Powell said something during yesterday's testimony that no financial journalist seemed to notice. When a reporter asked about the labor market, he didn't say it was "strong" or "resilient" — he said it was "normalizing." That's Fed-speak for "we're watching unemployment tick up and we're cool with it." The stock market heard "rate cuts incoming" and partied anyway. Wall Street has developed the selective hearing of a teenager ignoring their parents.

Powell Just Gave You Permission to Worry

The Fed chair doesn't use the word "normalizing" when things are going well. He uses it when he's watching labor demand collapse and deciding not to fight it. Companies reported 371,000 initial jobless claims last week. That number jumped 13,000 from the prior week. Nobody's talking about that because nobody reads the labor data anymore — they just check whether stocks went up.

The Real Playbook: Cutting Rates Into a Slowdown

Here's what Powell just signaled: the Fed sees a slowdown coming and plans to cut rates preemptively instead of waiting for unemployment to spike. That's not rescue mission territory. That's triage. They're reducing rates now because they expect conditions to deteriorate over the next two quarters. A functioning market would price that in. Instead, traders are buying tech stocks as if the Fed just announced free money.
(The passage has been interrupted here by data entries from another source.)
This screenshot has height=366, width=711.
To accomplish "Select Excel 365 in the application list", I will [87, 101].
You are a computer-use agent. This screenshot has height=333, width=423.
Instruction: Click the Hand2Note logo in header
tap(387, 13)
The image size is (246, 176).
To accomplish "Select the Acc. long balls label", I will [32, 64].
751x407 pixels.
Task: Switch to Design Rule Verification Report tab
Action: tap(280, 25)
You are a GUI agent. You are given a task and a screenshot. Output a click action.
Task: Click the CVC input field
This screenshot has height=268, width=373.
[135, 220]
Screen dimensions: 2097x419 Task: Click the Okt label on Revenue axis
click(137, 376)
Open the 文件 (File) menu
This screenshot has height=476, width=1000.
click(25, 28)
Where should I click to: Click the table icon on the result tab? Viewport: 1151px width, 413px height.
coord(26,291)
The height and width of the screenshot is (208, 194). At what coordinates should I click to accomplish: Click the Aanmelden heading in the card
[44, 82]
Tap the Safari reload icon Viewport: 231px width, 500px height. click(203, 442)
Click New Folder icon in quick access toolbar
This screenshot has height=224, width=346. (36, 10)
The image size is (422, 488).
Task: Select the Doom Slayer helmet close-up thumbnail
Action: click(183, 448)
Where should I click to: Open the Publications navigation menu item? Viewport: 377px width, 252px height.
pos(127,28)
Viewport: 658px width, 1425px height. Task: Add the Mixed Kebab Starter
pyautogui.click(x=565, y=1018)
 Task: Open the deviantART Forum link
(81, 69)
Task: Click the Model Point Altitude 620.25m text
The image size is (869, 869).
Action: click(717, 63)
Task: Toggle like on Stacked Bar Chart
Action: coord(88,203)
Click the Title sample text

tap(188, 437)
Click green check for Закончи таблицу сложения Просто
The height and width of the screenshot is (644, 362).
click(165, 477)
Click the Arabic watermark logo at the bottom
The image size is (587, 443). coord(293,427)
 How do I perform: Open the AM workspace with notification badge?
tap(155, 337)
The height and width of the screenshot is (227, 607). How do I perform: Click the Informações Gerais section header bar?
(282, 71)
Watch the Jobs Report Next Week

When that employment number lands Friday, don't look at the headline jobless rate. Look at wage growth and labor force participation. If wages stop accelerating and people stop looking for work, Powell's "normalization" comment becomes a confession. The Fed knew what was coming.

Sleeper Story: Credit Card Delinquencies Just Hit a 10-Year High

American consumers are missing payments at rates not seen since 2014. Banks reported that credit card delinquencies jumped to 2.77% in the third quarter. That's consumers hitting a wall, not a soft landing. Nobody covers this because it doesn't move the index futures, but delinquencies are a leading indicator of consumer stress. When people start missing credit card payments, they're not just tightening their belt — they're out of money. Retail earnings reports will tell this story in three weeks.

Scoop's Kicker: The market's betting on soft landing fairy tales while Powell's literally telling you the ground is getting soft.